Mr Straw, said: “My sense is that sentiment has shifted quite markedly in the eight days since I set out the interim position of the UK Government in the House of Commons.
“The sense I have now is that, at a minimum, the European summit on Thursday and Friday is likely to agree that whether ratifications go ahead should be left to individual member states, and I think that is obviously sensible because each country has got to take account of its own domestic circumstances.
“Whether they agree a more thorough common position on that line remains to be seen.”
Speaking earlier in Paris, Mr Blair tried to move the agenda back to the original intention of the whirlwind tour – his plans for the G8 summit.

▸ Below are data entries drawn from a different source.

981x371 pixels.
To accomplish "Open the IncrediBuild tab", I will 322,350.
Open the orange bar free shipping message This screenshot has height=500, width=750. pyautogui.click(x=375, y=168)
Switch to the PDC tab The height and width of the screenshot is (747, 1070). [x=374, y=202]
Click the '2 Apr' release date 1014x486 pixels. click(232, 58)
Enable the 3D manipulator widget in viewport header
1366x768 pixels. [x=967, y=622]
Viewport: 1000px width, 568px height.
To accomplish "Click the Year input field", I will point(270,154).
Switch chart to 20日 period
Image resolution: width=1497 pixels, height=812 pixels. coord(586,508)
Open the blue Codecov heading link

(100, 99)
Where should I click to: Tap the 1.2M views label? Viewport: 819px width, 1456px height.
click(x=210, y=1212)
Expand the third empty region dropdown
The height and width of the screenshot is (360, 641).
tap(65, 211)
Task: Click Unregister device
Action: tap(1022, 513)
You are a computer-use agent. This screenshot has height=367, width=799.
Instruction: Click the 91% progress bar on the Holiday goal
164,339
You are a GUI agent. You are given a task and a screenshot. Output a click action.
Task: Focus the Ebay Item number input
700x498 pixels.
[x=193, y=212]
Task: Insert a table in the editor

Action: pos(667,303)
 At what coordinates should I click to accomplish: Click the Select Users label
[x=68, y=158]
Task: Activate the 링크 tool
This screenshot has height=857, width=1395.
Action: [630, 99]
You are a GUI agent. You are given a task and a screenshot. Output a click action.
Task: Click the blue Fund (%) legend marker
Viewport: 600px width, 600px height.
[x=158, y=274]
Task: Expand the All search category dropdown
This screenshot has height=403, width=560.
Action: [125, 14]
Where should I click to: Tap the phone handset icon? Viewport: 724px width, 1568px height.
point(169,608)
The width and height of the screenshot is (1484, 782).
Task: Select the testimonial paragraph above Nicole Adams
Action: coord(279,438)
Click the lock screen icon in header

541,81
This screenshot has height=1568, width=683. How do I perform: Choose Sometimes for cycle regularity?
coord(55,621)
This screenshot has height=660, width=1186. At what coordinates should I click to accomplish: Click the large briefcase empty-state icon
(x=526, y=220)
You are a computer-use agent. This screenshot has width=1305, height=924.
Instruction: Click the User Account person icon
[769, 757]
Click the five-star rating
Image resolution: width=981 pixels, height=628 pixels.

Mr Blair told business leaders that issues of development should dominate the international agenda in the next few weeks and there would be “ample opportunity to debate these questions of development and their relationship to human rights and democracy”.
He added that it was essential that the private sector “play their full role as partners in the development”.
The Prime Minister told the assembled business leaders that the private sector could “really help” to prevent the spread of killer diseases in Africa. By way of example, he claimed that the majority of deaths from Malaria could be prevented by the provision of bed nets.
On the issues of climate change and corporate responsibility, he said: “we have all moved a long way from the times when business was seen as creating the problems of the world”, and added that the international community needed to harness the “entrepreneurial spirit” of business in order to take third-world aid “to a new level”.